Input data Block Start

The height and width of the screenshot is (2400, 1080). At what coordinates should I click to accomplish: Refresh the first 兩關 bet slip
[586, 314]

Input data Block End
Input data Block Start

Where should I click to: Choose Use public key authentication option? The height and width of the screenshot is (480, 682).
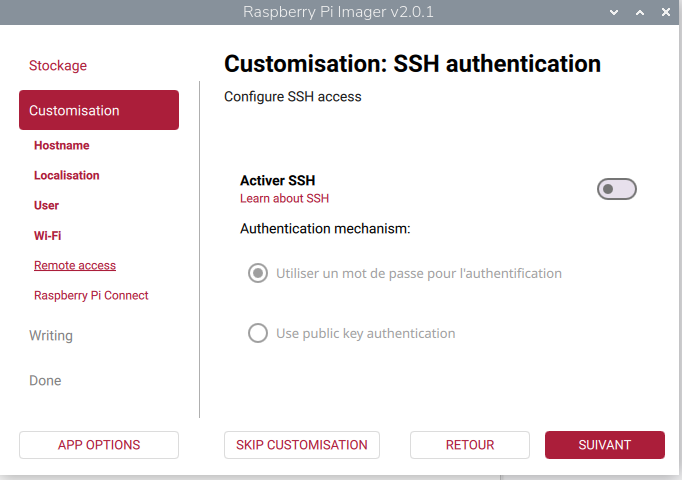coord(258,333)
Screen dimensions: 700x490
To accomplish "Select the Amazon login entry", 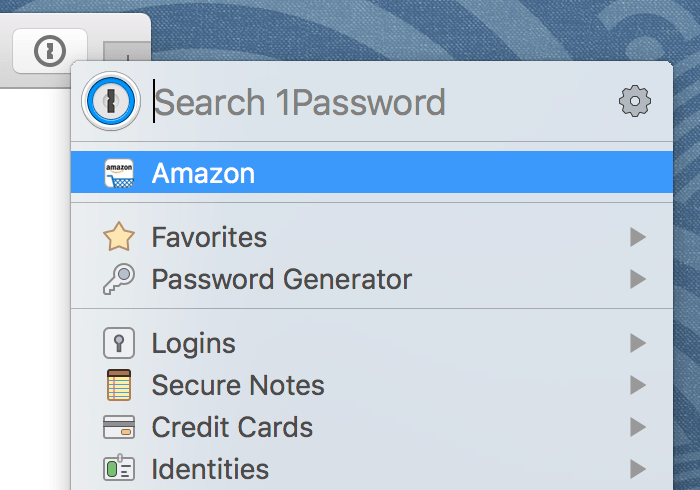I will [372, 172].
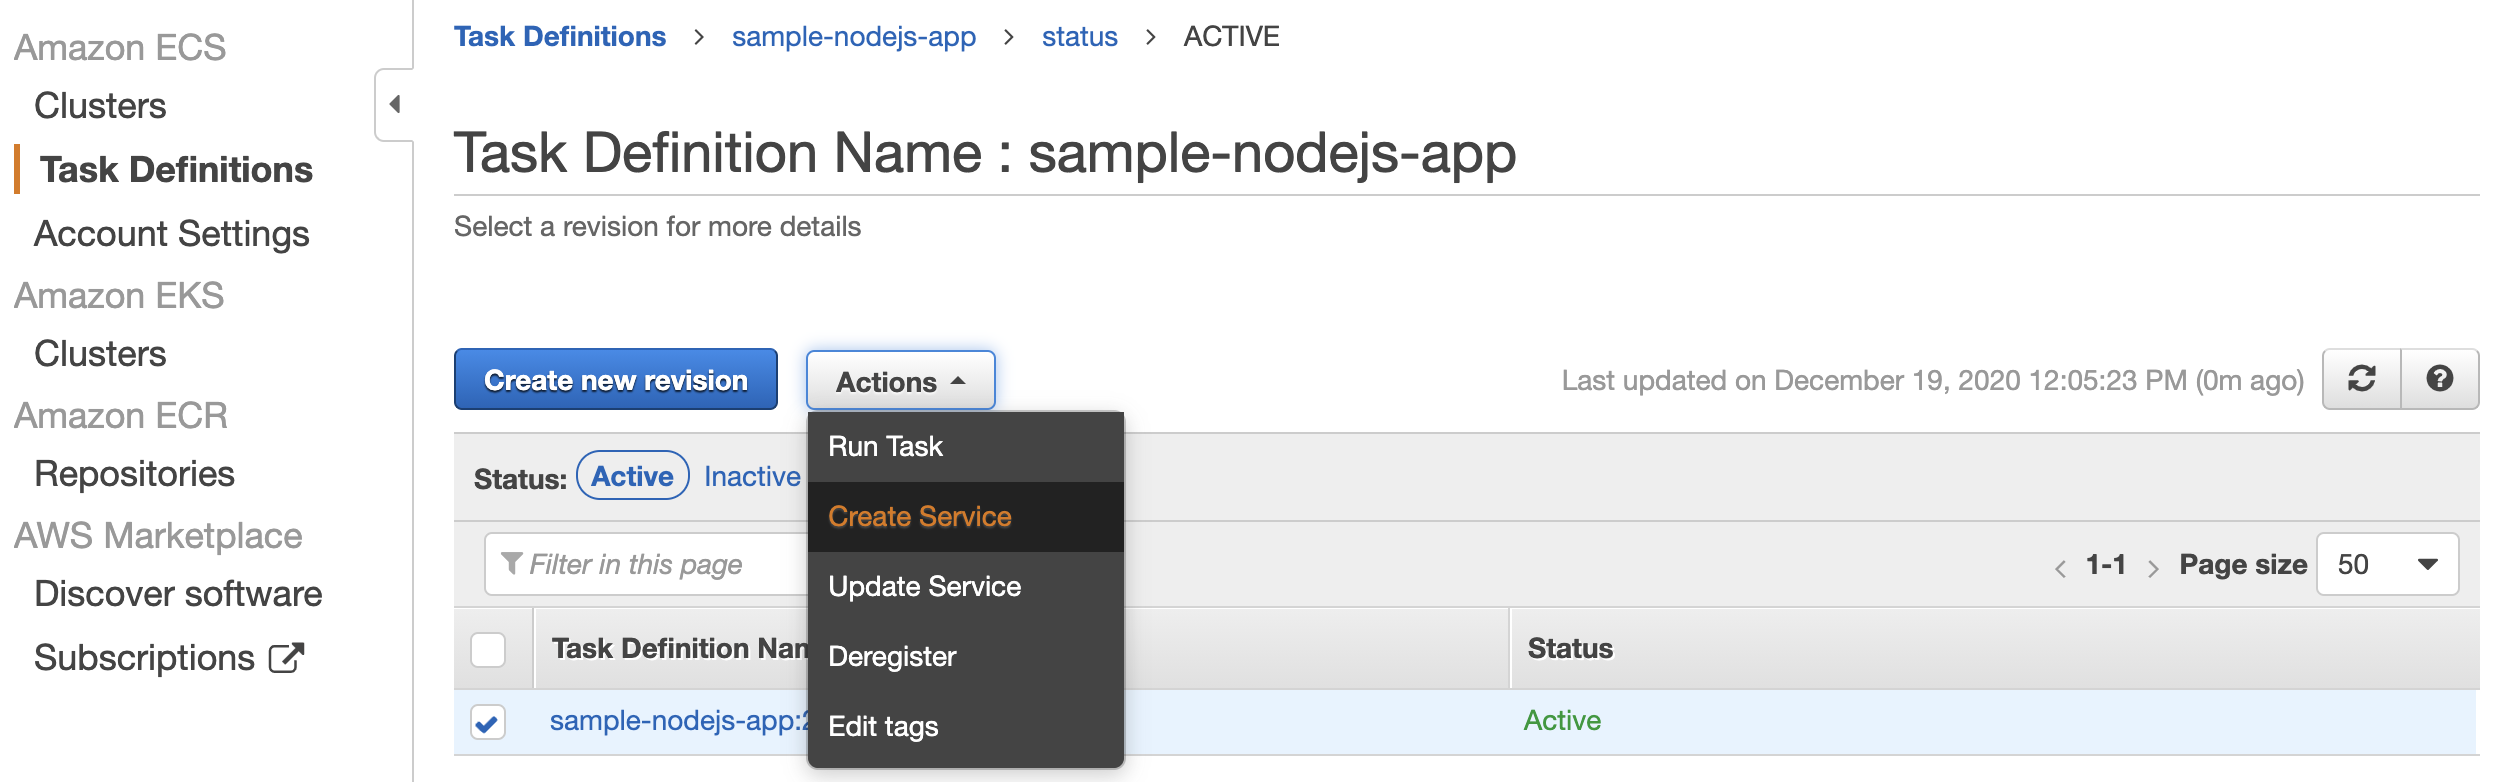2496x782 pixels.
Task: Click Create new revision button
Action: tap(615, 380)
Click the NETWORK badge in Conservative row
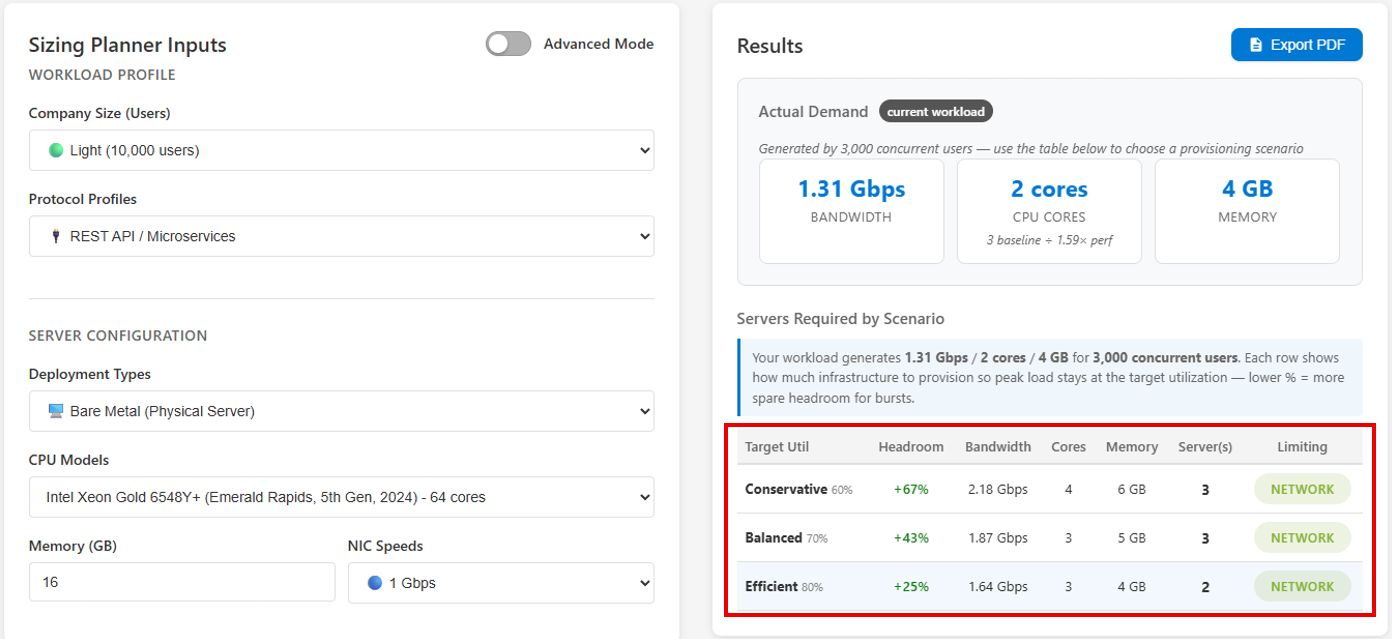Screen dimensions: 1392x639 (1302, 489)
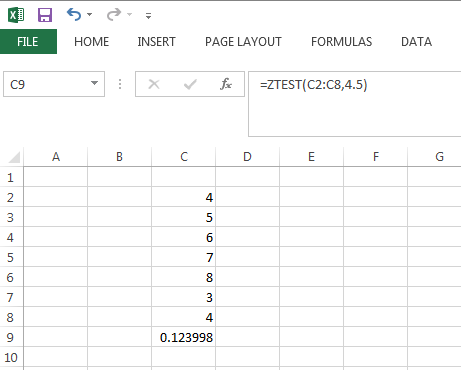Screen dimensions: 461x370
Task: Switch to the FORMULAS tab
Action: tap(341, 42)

Input data Block End

Only the lines above starting with the line with "Where should I" and going on through the line with "Screen dimensions: 700x490" belong in the answer; repeat them exactly, minus any picture.

Where should I click to: Choose Use public key authentication option? The height and width of the screenshot is (480, 682).
coord(258,333)
Screen dimensions: 700x490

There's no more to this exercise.